# PCA Regression FELT_LIFE_NET

In [1]:
import src.database
from src.Dataset import Dataset
import numpy as np
import pandas as pd
import src.plot 
from src import featureselection
import shap
import os

from sklearn.linear_model import LinearRegression
from sklearn.ensemble import RandomForestRegressor
from sklearn.svm import SVR
import xgboost as xgb

## Code

In [2]:
#Vorverarbeitete Daten aus CSV auslesen
df = pd.read_csv("data/df_preprocessed_all.csv", sep = ",")
df = df.drop(columns=['FELT_LIFE','REMOVAL_DATE', 'INSTALLATION_DATE', 'REPORT_DATE'])

#Das Label nennen
label = df.columns.get_loc('FELT_LIFE_NET')
header = df.columns

#Machine Learning Algorithms die benutzt werden
MLA = [
    ('Linear Regressor', LinearRegression()),
    ('SVR', SVR()),
    ('Random Forest', RandomForestRegressor()),
    ('Gradient Boosting', xgb.XGBRegressor())
]

all_results = {}  # Speichert Ergebnisse für jede Hauptkomponentenanzahl
all_predictions = {}  # Speichert Predictions für jede Hauptkomponentenanzahl

# Feature-Anzahlen, die getestet werden sollen
feature_counts = [
    #1,2,3,4,5,6,7,8,9,
    10, 
    20, 
    30, 
    40
]

for num_features in feature_counts:
    
    # Initialisiere Ergebnisse und Predictions für die aktuelle Hauptkomponentenanzahl
    all_results[num_features] = {}
    all_predictions[num_features] = {}
    
    # Für alle Modelle in MLA Trainvalidierung, Cross-Validierung und Testvalidierung 
    for model_name, model_instance in MLA:
        
        #Dataset vorbereiten
        dataset = Dataset(df, 'df', label, divide_dataset=False, header=header)
        dataset.divide_dataset(model_instance, normalize=False, shuffle=True, all_features=True, all_instances=True, evaluate=False, partial_sample=False,folds=5)
    
        #Dimension Reduction mit PCA
        x_train_pca,  x_test_pca, duration, pca = featureselection.pca(dataset.get_X_train(),  dataset.get_X_test(), num_features)
        
        #print(pca.components_)
        #print(pca.explained_variance_)
        #print(sum(pca.explained_variance_ratio_))
        
        
        dataset.set_X_train(x_train_pca)
        dataset.set_X_test(x_test_pca)
        
        dataset.set_features(list(range(num_features)))
       

        #Regressor trainieren
        dataset.fit_classifier()

        # Cross-Validation
        dataset.set_CV()
        cv = dataset.get_CV()

        #Validierung auf Testset
        dataset.set_train_metrics()
        train = dataset.get_train_metrics()
        traintime = dataset.get_traintime()
        

        dataset.set_test_metrics()
        test = dataset.get_test_metrics()

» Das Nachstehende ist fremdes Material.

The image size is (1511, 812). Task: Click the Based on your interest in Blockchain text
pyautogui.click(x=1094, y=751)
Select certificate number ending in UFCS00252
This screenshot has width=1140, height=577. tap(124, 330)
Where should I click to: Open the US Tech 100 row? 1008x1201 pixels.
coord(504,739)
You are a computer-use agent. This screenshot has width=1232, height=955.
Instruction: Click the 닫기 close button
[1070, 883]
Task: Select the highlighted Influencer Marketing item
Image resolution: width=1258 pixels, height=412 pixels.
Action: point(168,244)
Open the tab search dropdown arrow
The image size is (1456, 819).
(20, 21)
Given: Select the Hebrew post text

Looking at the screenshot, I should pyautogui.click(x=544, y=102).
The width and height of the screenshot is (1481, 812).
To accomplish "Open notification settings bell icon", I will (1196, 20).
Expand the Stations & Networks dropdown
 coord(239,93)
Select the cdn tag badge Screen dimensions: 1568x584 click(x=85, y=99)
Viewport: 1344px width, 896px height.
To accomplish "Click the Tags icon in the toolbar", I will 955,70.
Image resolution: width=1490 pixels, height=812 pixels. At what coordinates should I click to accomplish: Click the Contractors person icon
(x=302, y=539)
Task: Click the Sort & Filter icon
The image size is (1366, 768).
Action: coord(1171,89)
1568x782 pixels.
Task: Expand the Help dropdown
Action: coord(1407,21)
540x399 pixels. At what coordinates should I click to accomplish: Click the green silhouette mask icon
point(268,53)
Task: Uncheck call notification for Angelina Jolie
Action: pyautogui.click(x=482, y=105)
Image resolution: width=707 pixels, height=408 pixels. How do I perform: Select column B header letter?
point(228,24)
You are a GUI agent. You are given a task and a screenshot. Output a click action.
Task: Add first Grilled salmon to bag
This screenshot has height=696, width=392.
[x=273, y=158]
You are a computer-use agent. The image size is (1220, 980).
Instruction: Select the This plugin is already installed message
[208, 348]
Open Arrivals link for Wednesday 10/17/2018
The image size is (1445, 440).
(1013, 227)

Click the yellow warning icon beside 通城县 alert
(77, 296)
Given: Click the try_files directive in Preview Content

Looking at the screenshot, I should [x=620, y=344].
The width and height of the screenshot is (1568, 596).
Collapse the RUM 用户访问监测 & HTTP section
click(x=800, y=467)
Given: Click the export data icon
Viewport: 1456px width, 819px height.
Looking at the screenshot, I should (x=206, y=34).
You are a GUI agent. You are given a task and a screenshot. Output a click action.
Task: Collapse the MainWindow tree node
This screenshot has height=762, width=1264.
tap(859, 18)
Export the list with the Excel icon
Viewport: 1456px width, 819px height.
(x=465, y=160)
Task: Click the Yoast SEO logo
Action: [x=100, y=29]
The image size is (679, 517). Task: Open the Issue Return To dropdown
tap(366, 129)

        # Ergebnisse für das aktuelle Modell und die aktuelle Hauptkomponentenanzahl speichern
        all_results[num_features][model_name] = {
            'Model_name': model_name,
            'CV_TrainMAE': cv['CV_TrainMAE'],
            'CV_TrainRMSE': cv['CV_TrainRMSE'],
            'CV_TestMAE': cv['CV_TestMAE'],
            'CV_TestRMSE': cv['CV_TestRMSE'],
            'CV_fit_time': cv['CV_fit_time'],
            'CV_fit_time_ges':cv['CV_fit_time']+duration,
            'TrainRMSE': train['TrainRMSE'],
            'TrainMAE': train['TrainMAE'],
            'TestRMSE': test['TestRMSE'],
            'TestMAE': test['TestMAE'],
            'TrainTime_ges': traintime,
            'Hauptkomponenten': pca.explained_variance_ratio_,
            'Hauptkomponenten-Anzahl': num_features,
            'FS-Laufzeit': duration
        }

        # Predictions für das aktuelle Modell und die aktuelle Hauptkomponentenanzahl speichern
        all_predictions[num_features][model_name] = {
            'Model_name': model_name,
            'y_train': dataset.get_y_train(),
            'y_test': dataset.get_y_test(),
            'pred_train': dataset.get_y_pred_train(),
            'pred_test': dataset.get_y_pred_test()
        }

        print(f"Finished: Model {model_name}, Components: {num_features}")

        
# Ergebnisse und Predictions als CSV speichern

output_dir = "data/PCA/"
os.makedirs(output_dir, exist_ok=True)

# Ergebnisse für alle Hauptkomponentenanzahlen und Modelle
for num_features, models_results in all_results.items():
    # 1. Speichern der Metriken im gewünschten Format
    df_metrics = pd.DataFrame(models_results)
    df_metrics = df_metrics.transpose()  # Um sicherzustellen, dass jedes Modell als Zeile erscheint
    df_metrics.to_csv(f'{output_dir}{num_features}_PCA_metrics.csv', index=False)

    # 2. Speichern der Vorhersagen im flachen Format (DataFrame für Vorhersagen)
    flattened_predictions = []
    
    for model_name, data in all_predictions[num_features].items():
        for data_type, values in data.items():
            if data_type != 'Model_name':  # Überspringe das Model_name-Feld
                for value in values:
                    flattened_predictions.append({
                        'Model_name': model_name,
                        'Data_type': data_type,
                        'Value': value
                    })
    
    df_predictions = pd.DataFrame(flattened_predictions)
    df_predictions.to_csv(f'{output_dir}{num_features}_PCA_predictions.csv', index=False)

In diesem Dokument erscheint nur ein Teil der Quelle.